Thursday, May 5, 2011

Review: Farundell by L R Fredericks

A young man's search for meaning!

In the summer of 1924 Paul Asher, still shattered by the trauma of the Western front, comes to Farundell, an idyllic, country house set deep in Oxfordshire. There he falls under the spell of the rich and eccentric Damory family: the celebrated Amazon explorer Perceval, Lord Damory, now blind and dying, whose story echoes Paul's own strange dreams; brilliant thirteen-year-old Alice, on the cusp of adulthood and. like Paul, a seeker of knowledge; and most fatefully, the wild and beautiful Sylvie, with whom he falls passionately in love.
" an enigmatic book" certainly is that and a book I'm having difficulty with sorting out my very mixed feelings about it. I will say that if you prefer strong plots and plenty of action don't even bother picking it up.
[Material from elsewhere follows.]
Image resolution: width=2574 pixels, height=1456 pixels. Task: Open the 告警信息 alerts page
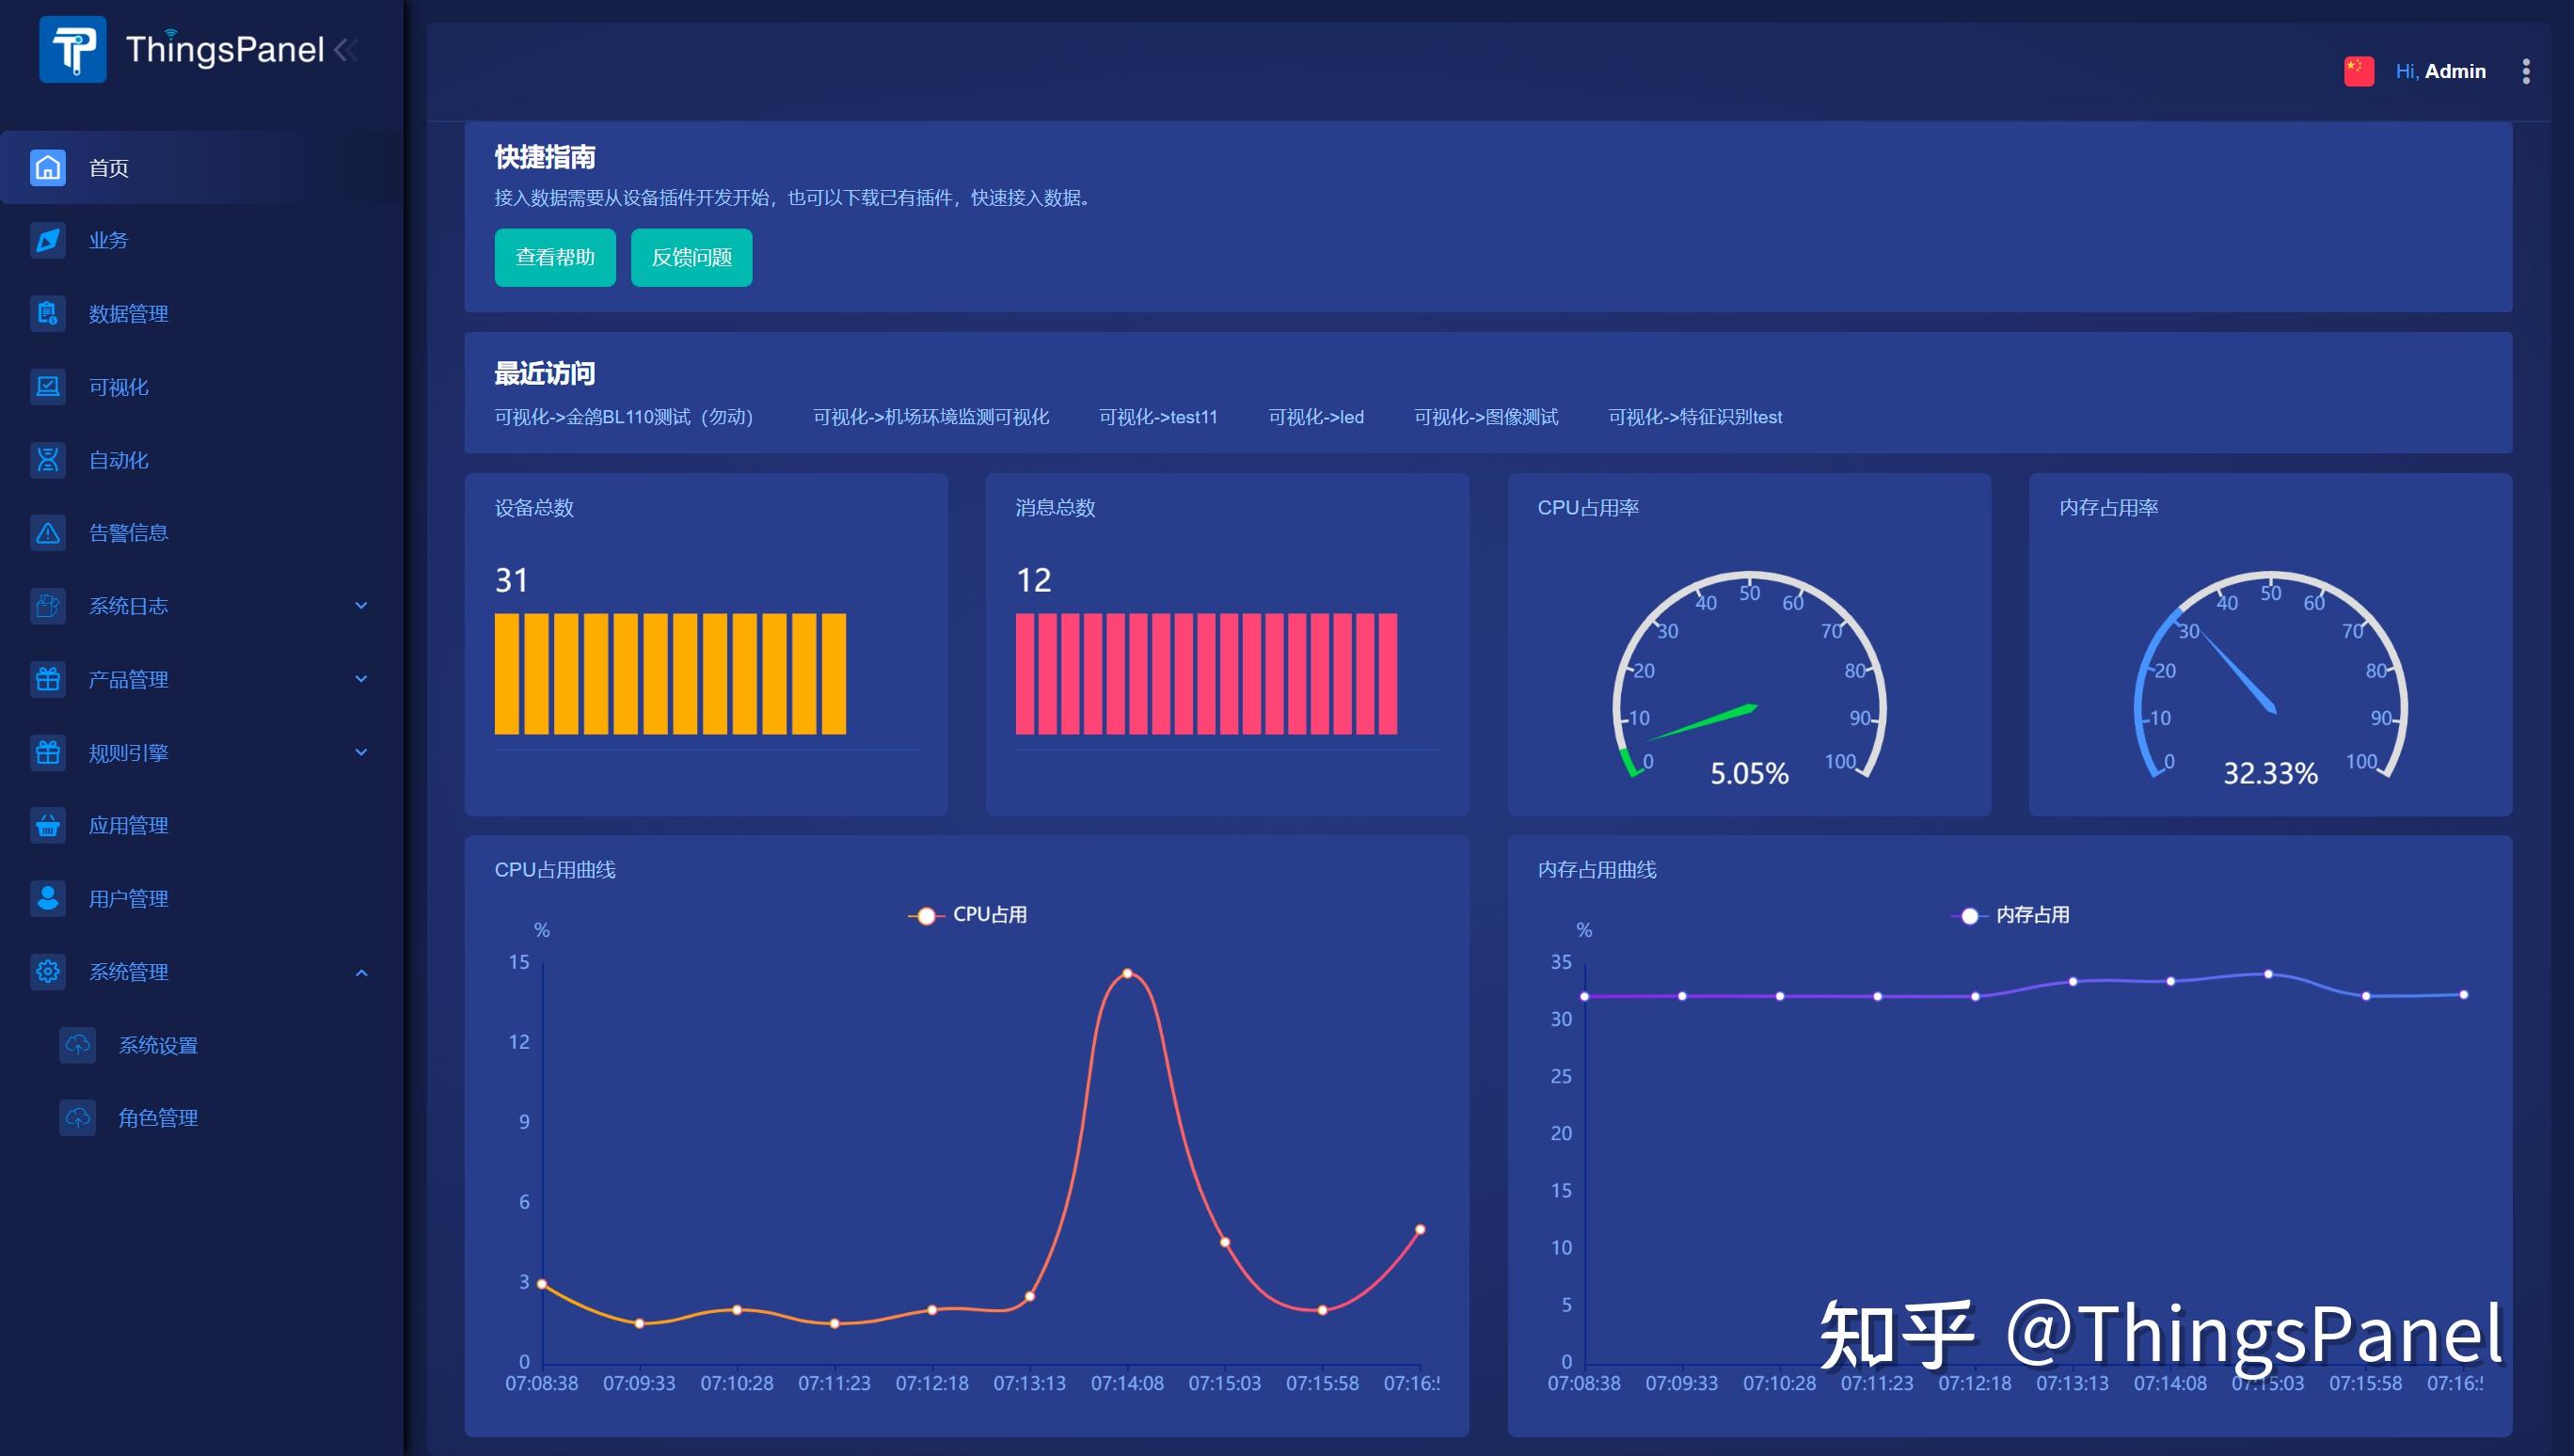tap(130, 533)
The writing is beautiful ; lyrical descriptive prose and the author has the ability to create a wonderful sense of atmosphere. Most of the story is set at Farundell and with its isolation and not-quite-normal inhabitants it becomes a place that seems not quite of this world with a surreal Wonderland quality.  
With an interest in all things esoteric I enjoyed the metaphysical themes - Paul's study of Hermes Trismegistus and working with bibliomancy, the family's ability to astral travel in their 'moon bodies', dreams and their interpretation was all fascinating although I could have done without some of the baffling philosophical discussions .
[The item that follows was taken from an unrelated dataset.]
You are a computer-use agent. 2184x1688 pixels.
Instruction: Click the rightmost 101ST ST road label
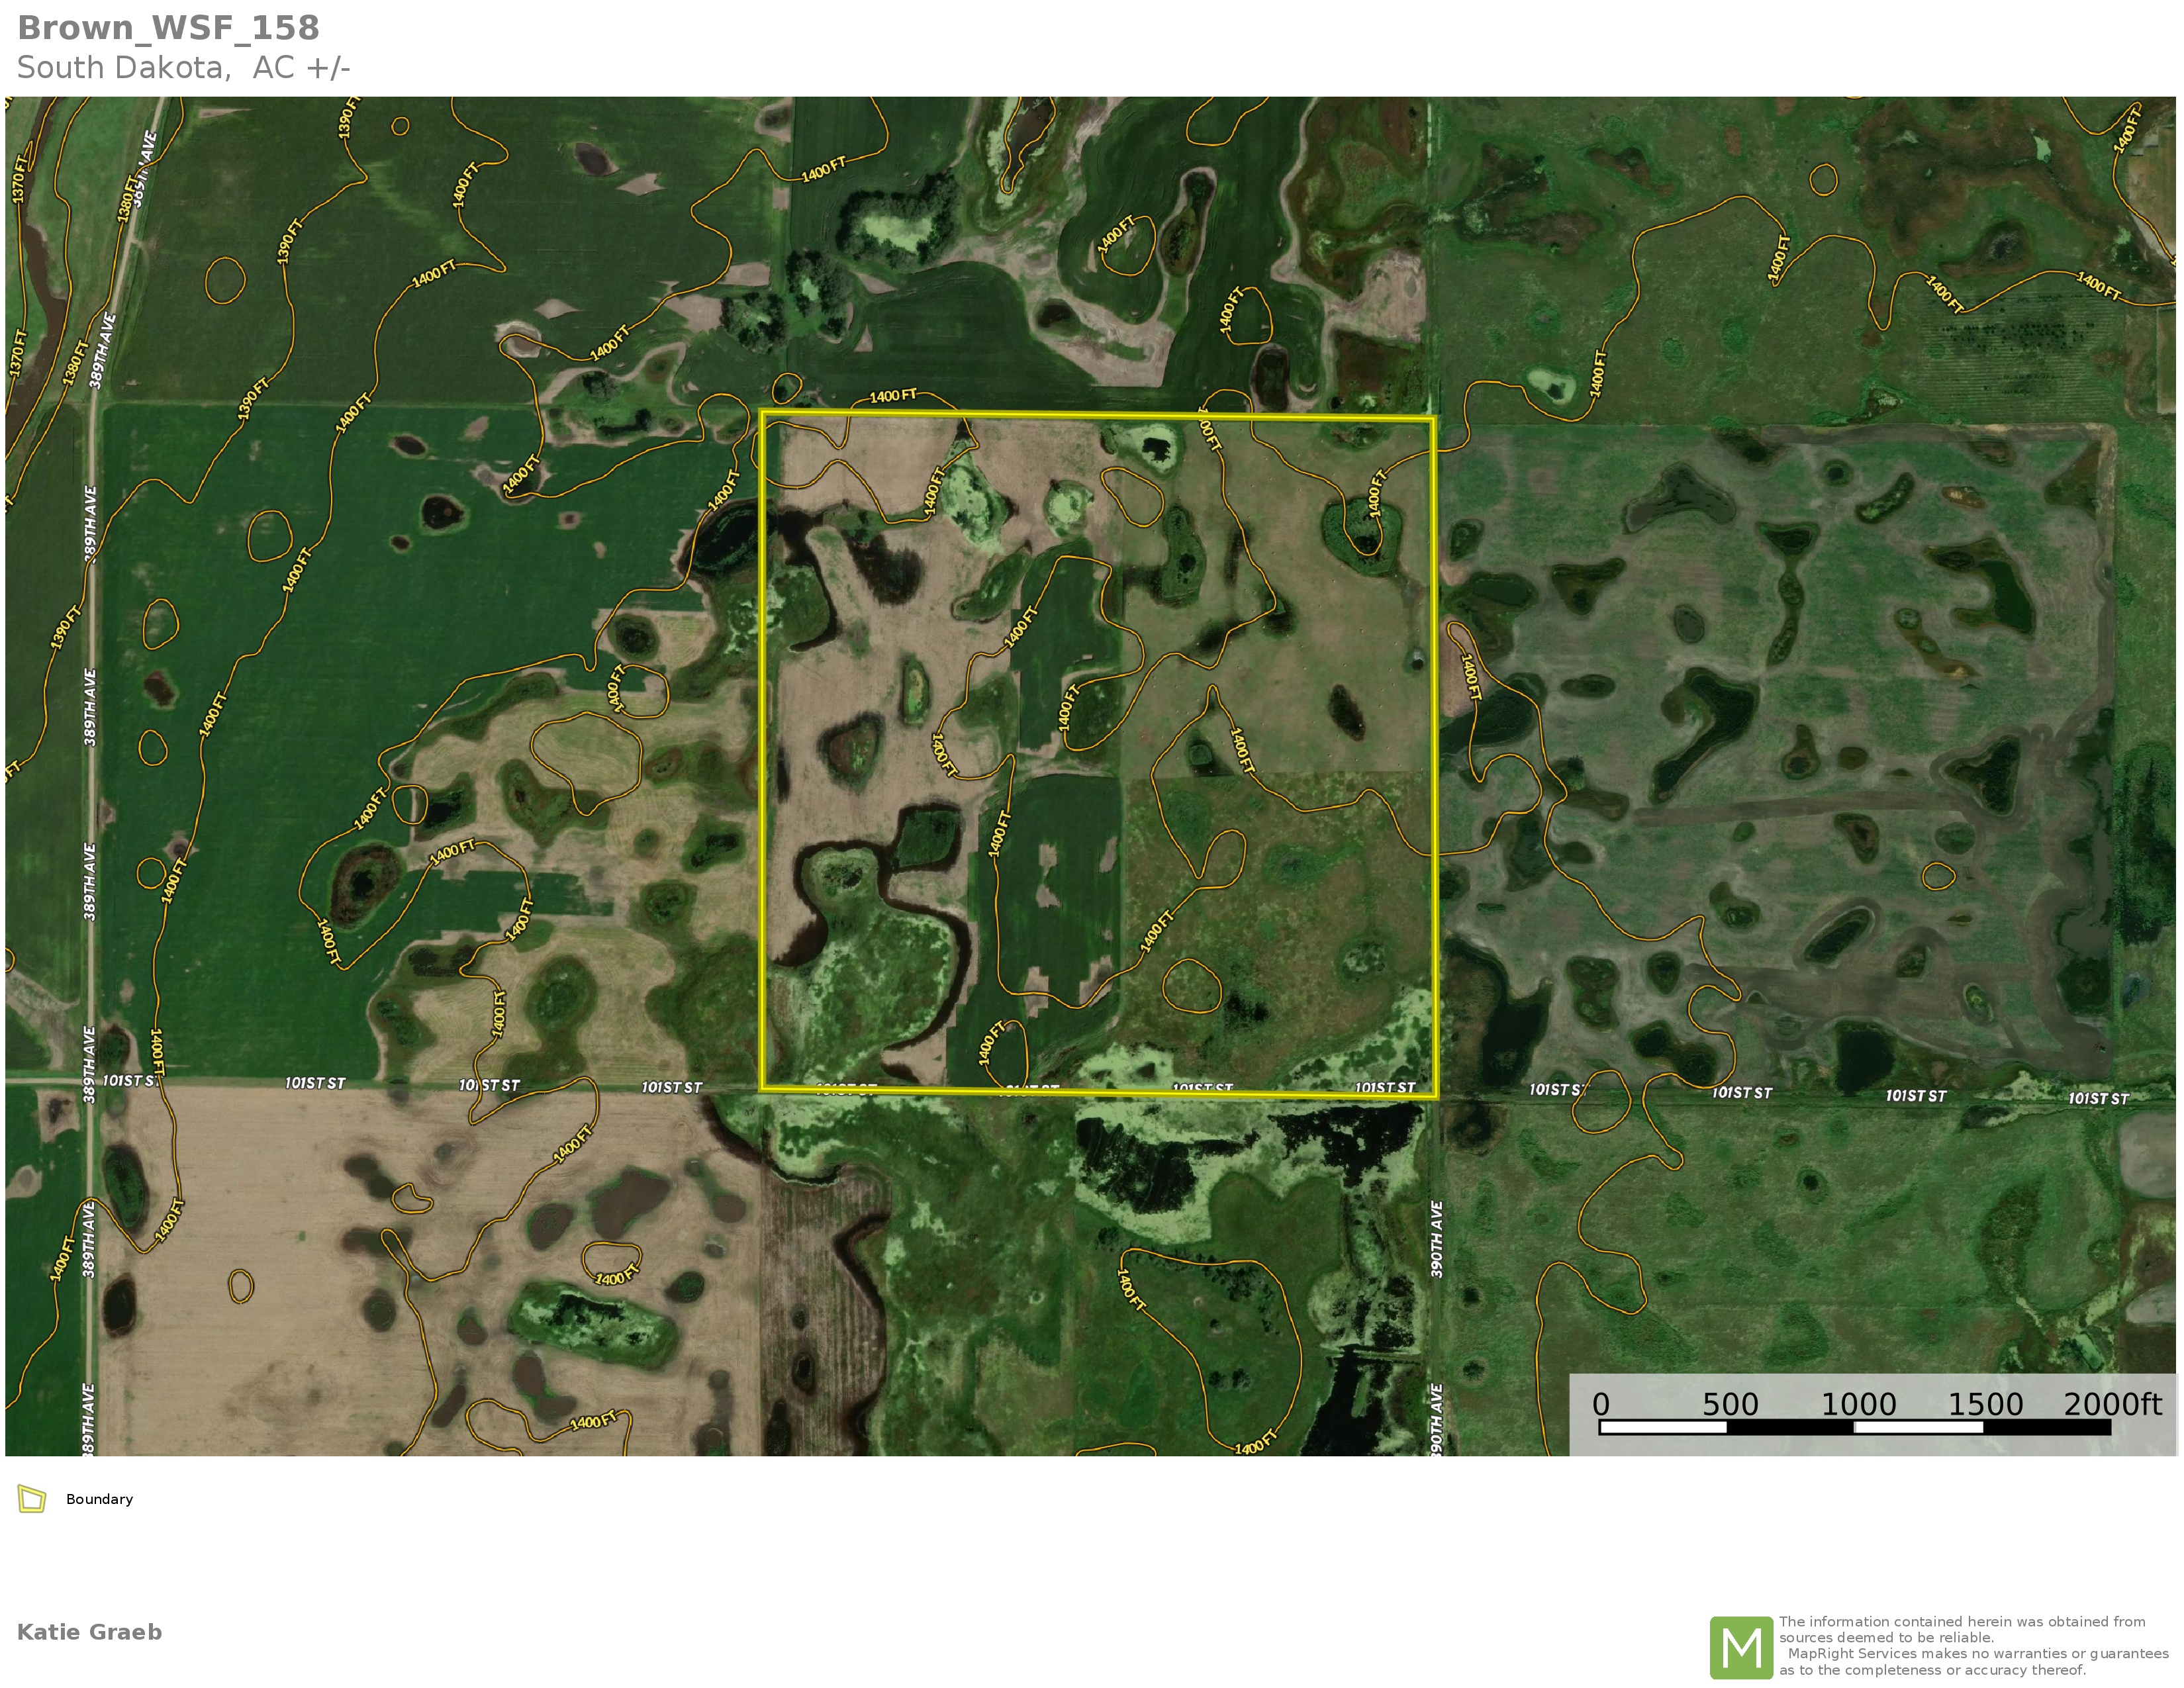[x=2098, y=1098]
If I'd been asked my opinion of the book at the halfway point I would have said I was loving it but then it all started to go downhill. The moment came when I realised I had no emotional investment in what happened to these people, I was fed up with Paul's 'erotic obsession' with Sylvie and completely confused with all the extra stories continually being introduced. I finished it by skimming the final 100 pages.

Farundell is a debut novel and my overall feeling is that the author tried to do too much with the result there were too many characters, too many themes and too many pages.But  I loved it's originality and the beautiful writing enough to know I would read L K Fredericks again.